Supplied data -
--*--

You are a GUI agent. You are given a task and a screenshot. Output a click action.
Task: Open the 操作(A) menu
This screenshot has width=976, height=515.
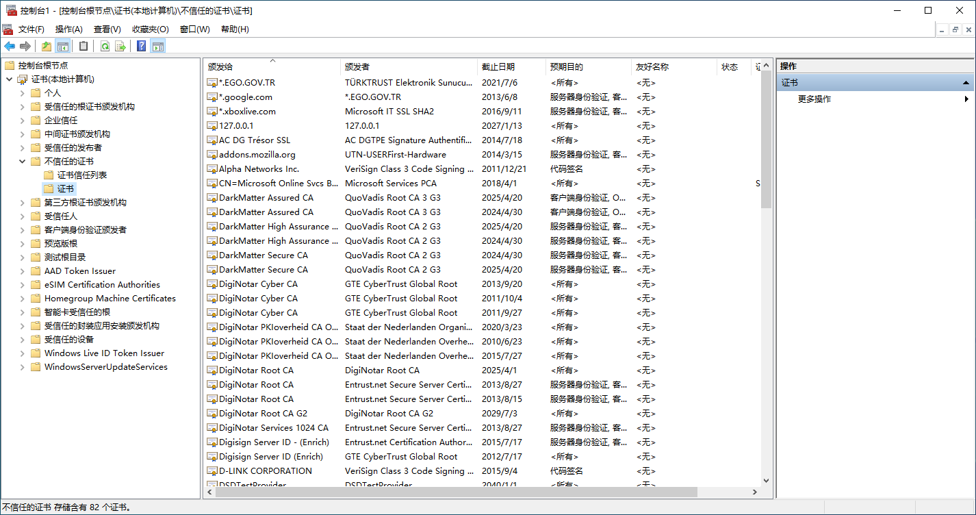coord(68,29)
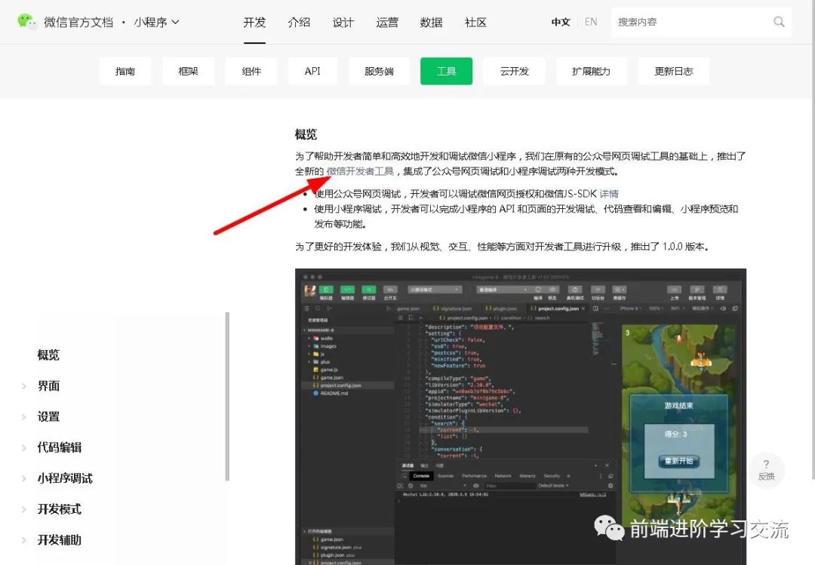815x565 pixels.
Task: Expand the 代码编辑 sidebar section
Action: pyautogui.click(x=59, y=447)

--*--

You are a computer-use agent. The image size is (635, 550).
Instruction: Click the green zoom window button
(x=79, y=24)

--*--

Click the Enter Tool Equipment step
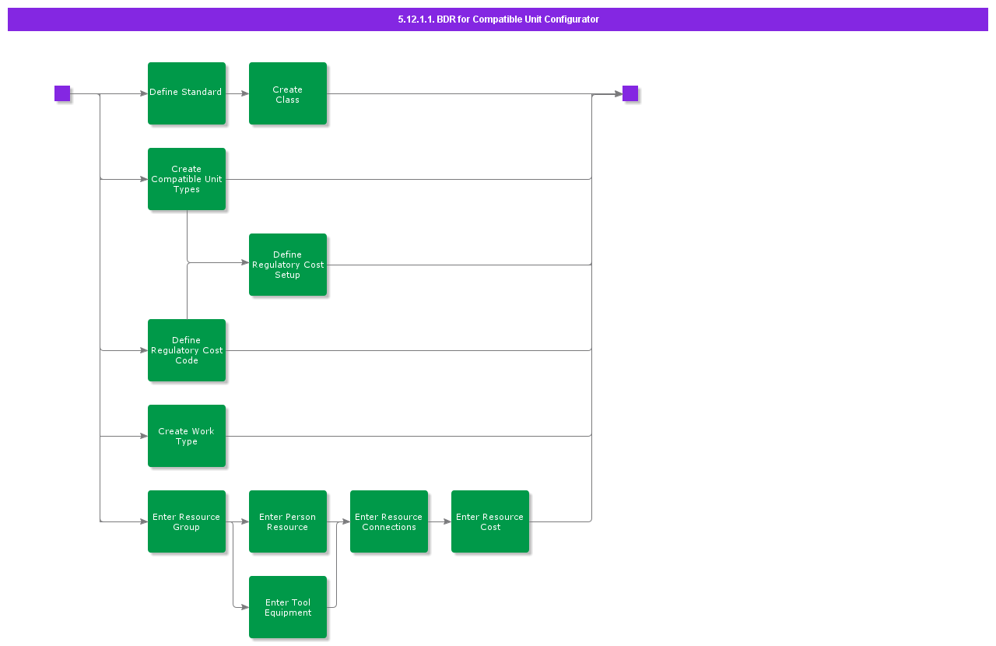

--*--

What to work on - The answer must be every line from the entries above that holds the string "agent".

Task solution -
You are a GUI agent. You are given a task and a screenshot. Output a click action.
You are a computer-use agent. The image size is (635, 550).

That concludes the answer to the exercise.